= Provided text =
=-=-=

The way the Russians regulate the pressure in the air system is something like this: The pneumatic pump is always pumping. When the pressure in the reservoir reaches the desired maximum value, about 800 p.s.i., the pressure relief valve opens, and the air escapes with a loud hiss which can sometimes be heard in the cockpit, even over the sound of the engine and propeller. (This loud hiss mystified me the first couple of times I heard it.) As the air escapes, the pressure goes down to about 400 p.s.i. Then, due to the ceaseless work of the pump, the pressure starts to rise again, and the cycle repeats.
It's pretty obvious that power is being wasted during this process. I've heard numbers like 10 horsepower. It is possible to install an "unloading valve", which can be used to open up the plumbing out of the pneumatic pump when the desired pressure is reached in the reservoir. The pump still runs, but doesn't have to work against pressure. This leaves more of the power output of the engine available to propel the airplane through the air. Alternatively, it can be viewed as a way to save fuel.

=-=-=

= The data =
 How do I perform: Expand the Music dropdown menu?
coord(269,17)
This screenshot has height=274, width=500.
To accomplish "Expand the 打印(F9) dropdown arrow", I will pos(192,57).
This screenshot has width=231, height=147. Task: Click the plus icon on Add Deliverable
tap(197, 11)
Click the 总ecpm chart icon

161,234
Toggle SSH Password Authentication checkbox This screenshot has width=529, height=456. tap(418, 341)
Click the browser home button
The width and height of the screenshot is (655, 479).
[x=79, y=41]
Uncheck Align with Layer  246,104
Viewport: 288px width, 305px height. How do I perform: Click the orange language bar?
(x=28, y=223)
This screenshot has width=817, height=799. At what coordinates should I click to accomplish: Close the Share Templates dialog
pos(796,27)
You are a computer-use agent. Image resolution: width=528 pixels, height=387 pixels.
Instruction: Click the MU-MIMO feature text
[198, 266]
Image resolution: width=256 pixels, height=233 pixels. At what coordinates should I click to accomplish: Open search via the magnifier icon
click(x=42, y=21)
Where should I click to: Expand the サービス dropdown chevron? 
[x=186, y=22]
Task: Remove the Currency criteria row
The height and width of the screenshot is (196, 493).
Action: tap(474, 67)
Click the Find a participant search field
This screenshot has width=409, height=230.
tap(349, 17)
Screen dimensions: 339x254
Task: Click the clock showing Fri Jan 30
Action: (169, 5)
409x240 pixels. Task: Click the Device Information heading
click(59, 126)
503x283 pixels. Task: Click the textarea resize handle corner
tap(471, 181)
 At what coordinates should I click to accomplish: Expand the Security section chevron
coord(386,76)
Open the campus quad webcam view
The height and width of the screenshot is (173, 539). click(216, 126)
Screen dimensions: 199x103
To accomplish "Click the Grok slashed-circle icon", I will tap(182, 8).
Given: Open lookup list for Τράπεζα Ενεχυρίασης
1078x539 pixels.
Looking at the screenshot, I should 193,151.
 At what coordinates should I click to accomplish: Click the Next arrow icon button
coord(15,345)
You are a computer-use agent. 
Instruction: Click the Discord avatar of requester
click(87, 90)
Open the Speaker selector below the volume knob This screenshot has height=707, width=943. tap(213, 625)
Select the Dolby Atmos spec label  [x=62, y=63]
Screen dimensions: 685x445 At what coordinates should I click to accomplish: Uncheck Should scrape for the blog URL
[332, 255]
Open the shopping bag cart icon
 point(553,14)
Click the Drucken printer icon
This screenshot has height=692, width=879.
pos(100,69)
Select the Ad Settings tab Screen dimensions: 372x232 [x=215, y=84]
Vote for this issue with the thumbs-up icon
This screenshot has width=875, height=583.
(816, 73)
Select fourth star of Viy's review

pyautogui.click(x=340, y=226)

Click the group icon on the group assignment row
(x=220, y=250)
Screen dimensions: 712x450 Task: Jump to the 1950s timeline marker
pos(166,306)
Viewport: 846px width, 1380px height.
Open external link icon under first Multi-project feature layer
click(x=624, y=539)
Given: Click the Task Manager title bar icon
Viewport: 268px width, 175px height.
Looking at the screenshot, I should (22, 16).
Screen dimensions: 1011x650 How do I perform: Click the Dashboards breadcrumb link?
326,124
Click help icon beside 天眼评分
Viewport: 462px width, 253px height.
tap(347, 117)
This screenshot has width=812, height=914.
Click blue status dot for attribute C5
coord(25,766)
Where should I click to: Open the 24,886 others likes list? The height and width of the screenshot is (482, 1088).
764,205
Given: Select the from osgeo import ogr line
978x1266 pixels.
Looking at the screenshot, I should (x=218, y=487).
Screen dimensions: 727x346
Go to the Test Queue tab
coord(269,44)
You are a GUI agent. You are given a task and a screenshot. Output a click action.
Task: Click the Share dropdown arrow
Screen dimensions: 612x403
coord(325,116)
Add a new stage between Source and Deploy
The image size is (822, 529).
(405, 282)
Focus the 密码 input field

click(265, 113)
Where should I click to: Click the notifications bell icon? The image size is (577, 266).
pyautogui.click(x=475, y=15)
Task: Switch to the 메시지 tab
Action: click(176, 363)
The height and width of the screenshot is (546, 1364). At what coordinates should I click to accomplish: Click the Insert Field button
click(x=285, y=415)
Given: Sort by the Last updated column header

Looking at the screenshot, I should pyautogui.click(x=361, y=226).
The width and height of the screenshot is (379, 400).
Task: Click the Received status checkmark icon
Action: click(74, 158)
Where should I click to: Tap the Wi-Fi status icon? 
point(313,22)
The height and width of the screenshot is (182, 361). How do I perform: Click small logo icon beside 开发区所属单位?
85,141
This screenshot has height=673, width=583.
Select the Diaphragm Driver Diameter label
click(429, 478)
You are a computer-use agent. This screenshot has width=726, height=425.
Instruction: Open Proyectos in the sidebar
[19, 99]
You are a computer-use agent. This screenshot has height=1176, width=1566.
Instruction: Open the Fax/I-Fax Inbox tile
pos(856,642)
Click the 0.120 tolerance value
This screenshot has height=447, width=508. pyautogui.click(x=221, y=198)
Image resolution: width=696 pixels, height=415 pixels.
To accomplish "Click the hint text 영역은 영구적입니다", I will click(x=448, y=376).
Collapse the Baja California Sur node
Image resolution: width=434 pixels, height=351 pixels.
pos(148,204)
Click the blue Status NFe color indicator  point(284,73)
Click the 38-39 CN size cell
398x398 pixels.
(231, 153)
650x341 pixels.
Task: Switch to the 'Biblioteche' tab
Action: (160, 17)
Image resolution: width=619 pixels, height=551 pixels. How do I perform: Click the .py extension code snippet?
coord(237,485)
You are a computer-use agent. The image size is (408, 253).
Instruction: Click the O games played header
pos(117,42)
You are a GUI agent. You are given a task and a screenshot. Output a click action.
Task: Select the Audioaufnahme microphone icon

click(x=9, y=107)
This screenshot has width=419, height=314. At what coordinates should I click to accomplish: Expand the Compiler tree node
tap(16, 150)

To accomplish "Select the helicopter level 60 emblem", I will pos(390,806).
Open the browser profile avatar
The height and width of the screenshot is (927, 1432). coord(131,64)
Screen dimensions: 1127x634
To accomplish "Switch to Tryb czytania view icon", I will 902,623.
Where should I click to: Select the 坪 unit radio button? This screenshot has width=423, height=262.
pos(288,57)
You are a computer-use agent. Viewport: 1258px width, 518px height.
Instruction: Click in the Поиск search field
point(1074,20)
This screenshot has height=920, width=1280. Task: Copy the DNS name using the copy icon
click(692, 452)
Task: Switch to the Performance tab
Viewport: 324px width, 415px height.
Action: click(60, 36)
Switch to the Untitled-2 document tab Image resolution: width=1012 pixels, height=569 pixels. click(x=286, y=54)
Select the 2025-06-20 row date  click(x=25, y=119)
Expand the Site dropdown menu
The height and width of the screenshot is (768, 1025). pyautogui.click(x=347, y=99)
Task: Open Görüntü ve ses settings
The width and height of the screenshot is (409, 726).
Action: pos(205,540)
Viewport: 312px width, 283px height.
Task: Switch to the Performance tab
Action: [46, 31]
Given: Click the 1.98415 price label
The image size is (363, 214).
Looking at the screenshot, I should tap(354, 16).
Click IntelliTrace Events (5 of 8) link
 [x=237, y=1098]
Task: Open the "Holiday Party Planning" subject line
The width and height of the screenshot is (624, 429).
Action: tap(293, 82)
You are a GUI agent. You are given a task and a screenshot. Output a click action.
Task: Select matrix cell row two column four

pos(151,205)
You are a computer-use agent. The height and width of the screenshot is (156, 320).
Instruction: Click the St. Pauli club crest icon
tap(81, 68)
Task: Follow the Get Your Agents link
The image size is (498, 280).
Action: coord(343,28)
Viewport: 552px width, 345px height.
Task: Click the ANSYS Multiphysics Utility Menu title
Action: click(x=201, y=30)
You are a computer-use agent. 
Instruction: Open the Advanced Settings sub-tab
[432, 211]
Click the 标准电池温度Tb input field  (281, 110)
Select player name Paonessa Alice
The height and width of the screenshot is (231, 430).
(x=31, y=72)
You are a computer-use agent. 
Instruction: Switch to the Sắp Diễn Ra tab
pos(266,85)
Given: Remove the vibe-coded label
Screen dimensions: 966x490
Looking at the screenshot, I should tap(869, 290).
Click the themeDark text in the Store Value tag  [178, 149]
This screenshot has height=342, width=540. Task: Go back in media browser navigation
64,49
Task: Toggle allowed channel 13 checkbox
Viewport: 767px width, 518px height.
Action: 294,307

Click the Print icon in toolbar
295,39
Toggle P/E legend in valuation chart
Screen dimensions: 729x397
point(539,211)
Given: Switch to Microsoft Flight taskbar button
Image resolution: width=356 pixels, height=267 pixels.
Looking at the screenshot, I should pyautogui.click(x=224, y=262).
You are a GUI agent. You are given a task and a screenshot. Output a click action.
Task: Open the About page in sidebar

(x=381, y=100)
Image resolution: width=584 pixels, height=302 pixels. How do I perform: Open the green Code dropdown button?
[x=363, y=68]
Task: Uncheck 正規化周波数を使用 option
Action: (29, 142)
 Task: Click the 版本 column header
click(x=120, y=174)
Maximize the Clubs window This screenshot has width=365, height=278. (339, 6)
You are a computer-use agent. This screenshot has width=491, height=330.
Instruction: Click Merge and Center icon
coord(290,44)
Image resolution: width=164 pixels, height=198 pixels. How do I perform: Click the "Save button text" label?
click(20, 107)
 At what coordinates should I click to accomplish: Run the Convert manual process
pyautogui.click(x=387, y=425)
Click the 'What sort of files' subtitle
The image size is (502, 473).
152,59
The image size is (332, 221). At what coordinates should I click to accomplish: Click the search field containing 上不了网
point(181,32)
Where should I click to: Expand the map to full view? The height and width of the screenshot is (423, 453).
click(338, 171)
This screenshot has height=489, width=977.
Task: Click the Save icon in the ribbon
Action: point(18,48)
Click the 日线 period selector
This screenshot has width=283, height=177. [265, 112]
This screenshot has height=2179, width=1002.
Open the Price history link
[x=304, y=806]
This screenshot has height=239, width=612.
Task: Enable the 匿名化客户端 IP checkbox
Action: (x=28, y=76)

=-=-=

= Task item =
Carry on the passage about regulating air pressure in the airplane's pneumatic system, picking up after its final sentence.

= Output of the exercise =
Another advantage of having an unloading valve is that, in typical use, the output of the pump is going directly overboard most of the time, so much less water and oil is going into the pneumatic system to gunk it up.
There are several different styles of unloading valves, but I won't go into details here.
Some folks dislike unscrewing the intake plugs all the time, and have connected small pipes into the plugs and plumbed them to a little valve that they leave open between flights. Sounds like a way to lower the likelihood of hydraulic lock damage to the engine. Of course, the extra plumbing could fail in ways that produce intake leaks. And someone could forget to close the little valve. That wouldn't happen to you, would it?
Remember the bit about the valve on the output of the oil pump that keeps oil from running into the crankcase when the engine is off? It is also possible to install a manually operated valve on the outflow of the reservoir. You close the valve between flights. Sounds like a sure-fire way to keep the oil from running into the crankcase. However, I'd bet that if enough people did this enough times, someone would eventually forget to turn the valve on before starting the engine. There are some clever ways to set up such a valve which make it less of a hassle and less likely to cause trouble, but I won't go into details here.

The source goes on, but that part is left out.